Реальное состоит из дистанций, в то время как Символическое – из масок; одно лишь изображение (Воображаемое) близко, одно лишь изображение «правдиво» (может вызвать чувство правдивости). По сути, не обладает ли изображение по своей природе всеми признаками идеологичности? Исторический субъект, например, кинозритель, которого я себе представляю, точно так же приклеивается к идеологической речи: он чувствует ее срощенность, аналоговую безопасность, притягательность, естественность, «правдивость»: это приманка (наша приманка, поскольку избежать ее никому не удается). По сути, Идеологичность – это Воображаемое нынешнего времени, это Кино общества. Как и у фильма, привлекающего зрителей, у идеологии есть свои фотограммы – стереотипы, которыми она оперирует в речи. Не является ли стереотип застывшим изображением, цитатой, к которой «приклеивается» наша речь? Не является ли наше отношение к некой общеизвестной банальности дуалистичным – нарциссическим и материнским одновременно?

 

***

Каким образом «отклеиться», оторваться от этого отражения? Попробуем поиграть словами: точно так же, как самолет «отрывается» от земли или как «отрывается» наркоман, буквально «отрываясь» от реальности. Конечно, всегда можно предположить, что некое искусство разорвет этот дуалистичный круг, это кинематографическое очарование, прервет это гипноз правдоподобного (аналогового), задействовав тем или иным образом критический взгляд (или слушание) зрителя – не в этом ли суть брехтовского эффекта остранения?

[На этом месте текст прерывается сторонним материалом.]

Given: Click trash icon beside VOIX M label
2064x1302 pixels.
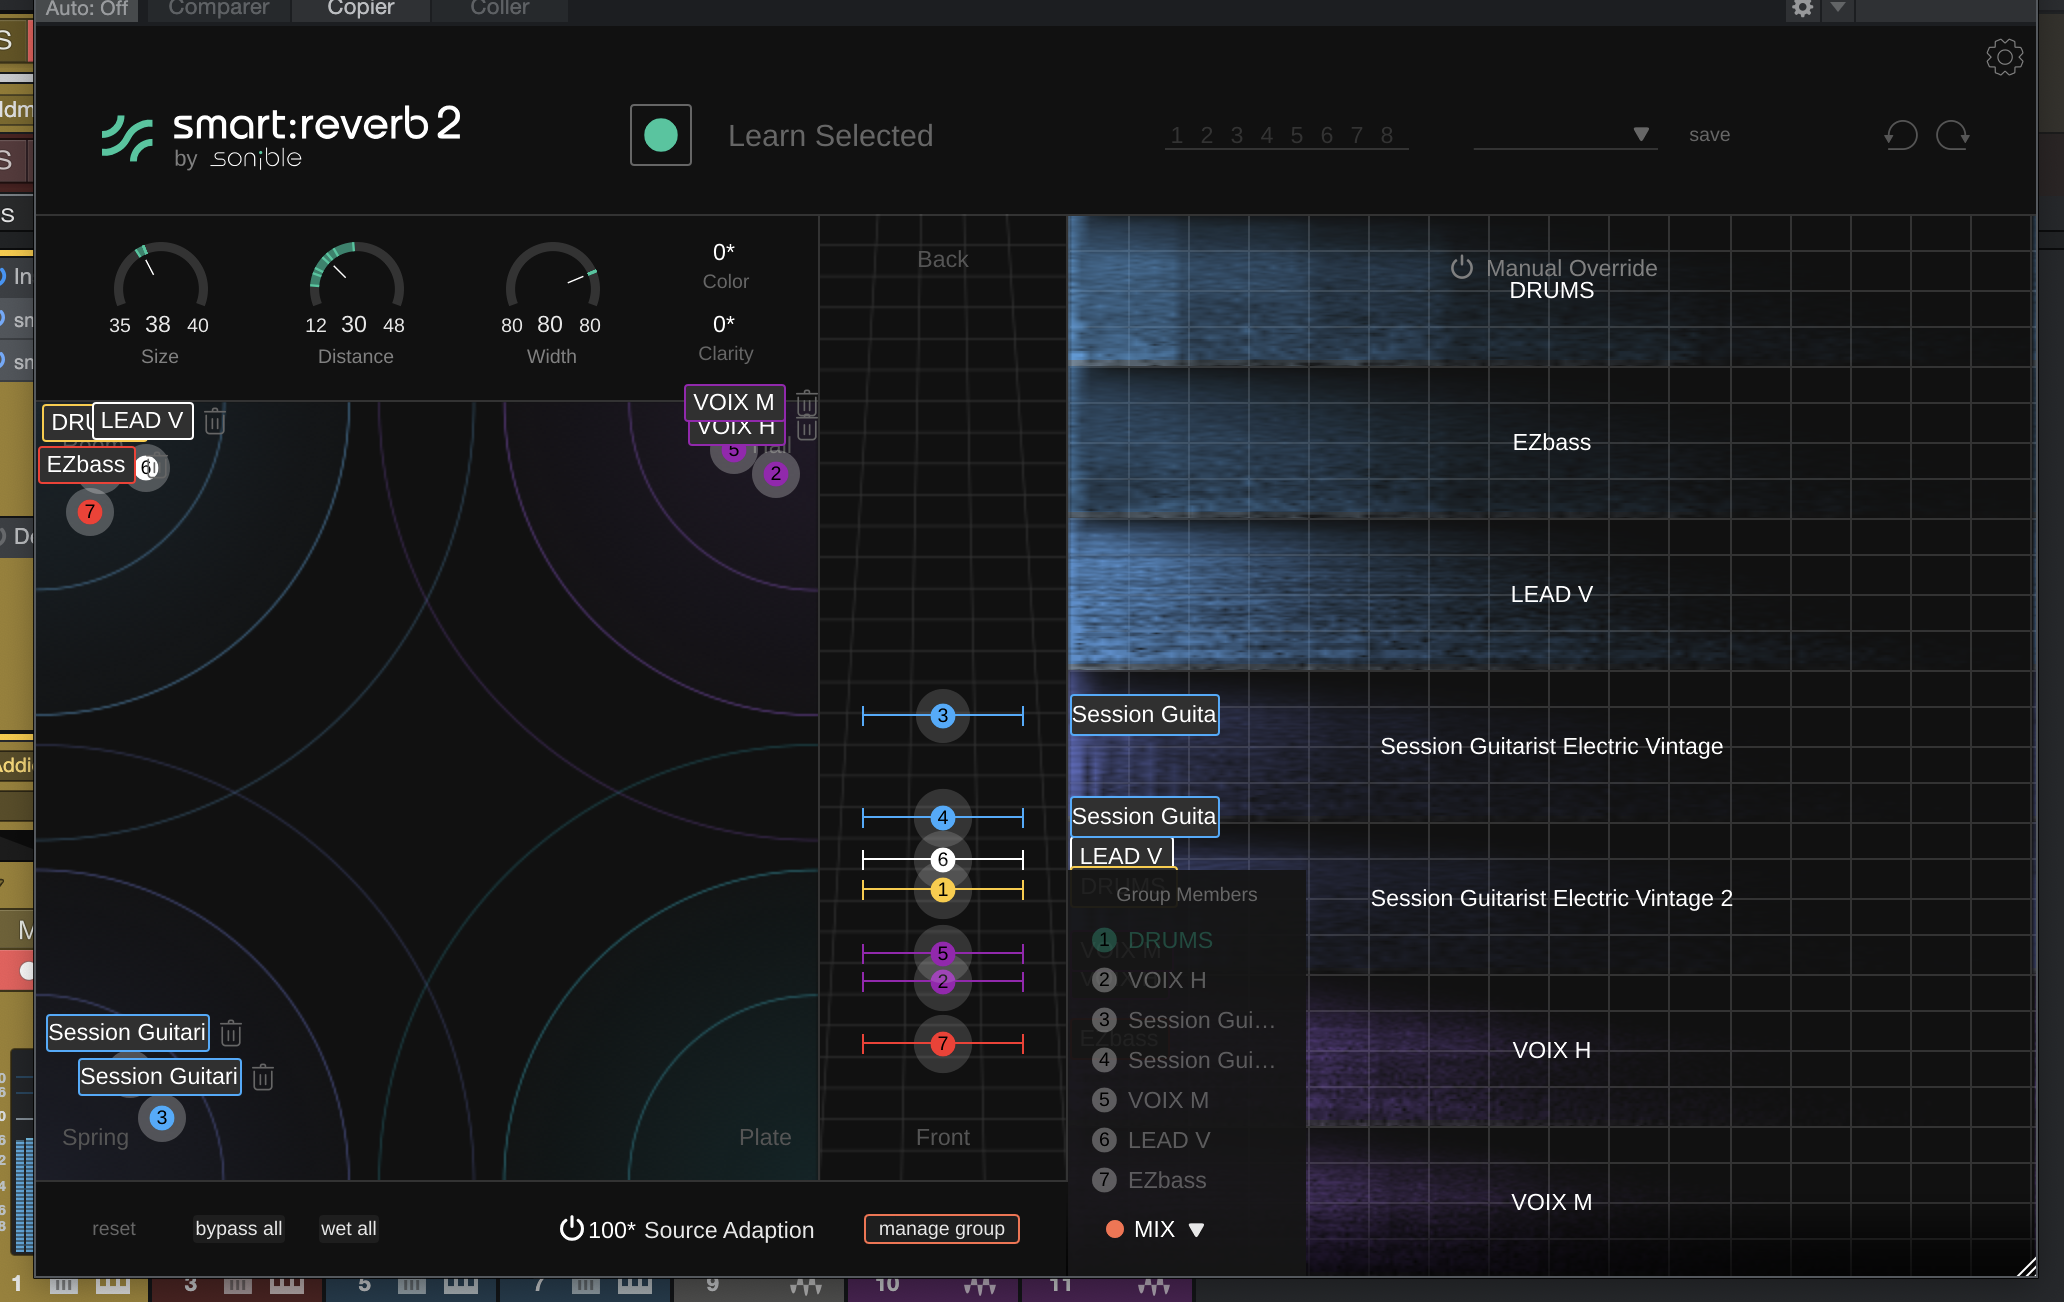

Многие вещи могут помочь пробуждению от гипноза (воображаемого и/или идеологического): приемы эпического искусства, культура зрителя или его идеологическая бдительность: в отличие от классической истерии, воображаемое исчезает, как только оно становится объектом пристального внимания и рассмотрения. Но существует и другой способ ходить в кино (помимо того, чтобы вооружиться дискурсом контр-идеологии): позволить очаровать себя дважды – самим изображением и всем тем, что находится вокруг, как если бы у меня было два тела одновременно: одно нарциссическое, которое смотрит, погрузившись в «зеркало» перед ним, и одно извращенное, готовое фетишизировать не изображение, а как раз все, то выходит за его пределы: фактуру звука, зал, темноту, смутно проступающую массу других тел, лучи света, вход, выход – одним словом, чтобы дистанцироваться и «оторваться», я усложняю «отношения» «ситуацией». То, чем я пользуюсь, чтобы дистанцироваться от изображения, в конечном счете, и увлекает меня больше всего: меня гипнотизирует дистанция и она не критична (интеллектуальна) – это, если можно так выразиться, дистанция любовная: не существует ли в самом кинематографе возможного наслаждения различения?

 

Ролан Барт

Париж, Высшая школа социальных наук

 

Barthes Roland. En sortant du cinéma, Communications, 23, 1975. Psychanalyse et cinéma. – pp. 104-107

 

Перевод: Наталья Красавина

 

К оглавлению «Бинокля Барта»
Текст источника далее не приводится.